-- What the task asks --
Return each line of the entries that mentions the word "target".

-- Recorded data --
==*==
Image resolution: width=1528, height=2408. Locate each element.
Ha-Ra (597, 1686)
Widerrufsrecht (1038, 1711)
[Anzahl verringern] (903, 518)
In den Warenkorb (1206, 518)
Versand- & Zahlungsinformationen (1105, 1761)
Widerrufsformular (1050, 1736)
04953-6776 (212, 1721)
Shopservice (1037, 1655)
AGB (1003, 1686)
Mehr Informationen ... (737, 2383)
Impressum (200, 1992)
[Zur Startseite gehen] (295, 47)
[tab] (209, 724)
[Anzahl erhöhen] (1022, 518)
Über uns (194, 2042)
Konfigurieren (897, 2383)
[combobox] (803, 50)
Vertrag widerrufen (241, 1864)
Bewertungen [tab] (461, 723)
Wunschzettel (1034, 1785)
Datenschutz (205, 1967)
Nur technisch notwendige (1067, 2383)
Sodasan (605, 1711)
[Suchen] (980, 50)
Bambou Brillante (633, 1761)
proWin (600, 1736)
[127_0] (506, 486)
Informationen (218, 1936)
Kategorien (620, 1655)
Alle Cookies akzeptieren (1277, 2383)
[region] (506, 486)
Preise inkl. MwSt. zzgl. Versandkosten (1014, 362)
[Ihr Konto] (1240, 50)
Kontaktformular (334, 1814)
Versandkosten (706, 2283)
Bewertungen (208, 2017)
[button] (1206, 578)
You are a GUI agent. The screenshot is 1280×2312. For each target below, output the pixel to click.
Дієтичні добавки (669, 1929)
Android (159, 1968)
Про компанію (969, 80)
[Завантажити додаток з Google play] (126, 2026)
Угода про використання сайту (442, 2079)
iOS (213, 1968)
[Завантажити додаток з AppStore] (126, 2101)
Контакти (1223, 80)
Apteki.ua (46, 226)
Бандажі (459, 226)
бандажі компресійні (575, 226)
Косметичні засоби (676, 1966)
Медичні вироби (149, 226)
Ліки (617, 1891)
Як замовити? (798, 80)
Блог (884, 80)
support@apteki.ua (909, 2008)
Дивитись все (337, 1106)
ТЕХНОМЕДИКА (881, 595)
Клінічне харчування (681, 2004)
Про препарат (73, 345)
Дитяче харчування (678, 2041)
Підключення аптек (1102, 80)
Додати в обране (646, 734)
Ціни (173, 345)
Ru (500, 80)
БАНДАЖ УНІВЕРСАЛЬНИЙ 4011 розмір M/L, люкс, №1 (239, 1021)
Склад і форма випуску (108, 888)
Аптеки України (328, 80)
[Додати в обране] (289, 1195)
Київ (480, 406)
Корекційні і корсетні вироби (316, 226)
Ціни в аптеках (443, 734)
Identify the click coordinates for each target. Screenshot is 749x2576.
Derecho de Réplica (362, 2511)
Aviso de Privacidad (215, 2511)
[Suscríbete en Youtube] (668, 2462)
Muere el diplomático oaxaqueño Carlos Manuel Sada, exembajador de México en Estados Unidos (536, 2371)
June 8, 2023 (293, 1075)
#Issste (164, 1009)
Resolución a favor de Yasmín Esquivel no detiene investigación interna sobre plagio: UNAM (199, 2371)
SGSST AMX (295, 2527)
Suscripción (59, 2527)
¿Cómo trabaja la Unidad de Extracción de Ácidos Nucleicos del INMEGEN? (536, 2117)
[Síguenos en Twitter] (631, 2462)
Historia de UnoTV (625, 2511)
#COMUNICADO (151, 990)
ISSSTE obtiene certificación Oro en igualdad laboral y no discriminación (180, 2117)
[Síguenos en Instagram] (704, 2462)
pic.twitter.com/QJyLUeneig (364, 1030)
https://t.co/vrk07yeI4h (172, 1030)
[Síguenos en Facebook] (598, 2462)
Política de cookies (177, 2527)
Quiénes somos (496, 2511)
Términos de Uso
==*==
-- Problem solution --
You are a GUI agent. The screenshot is 1280×2312. For each target below, output the pixel to click.
Identify the click coordinates for each target. Screenshot is 749x2576.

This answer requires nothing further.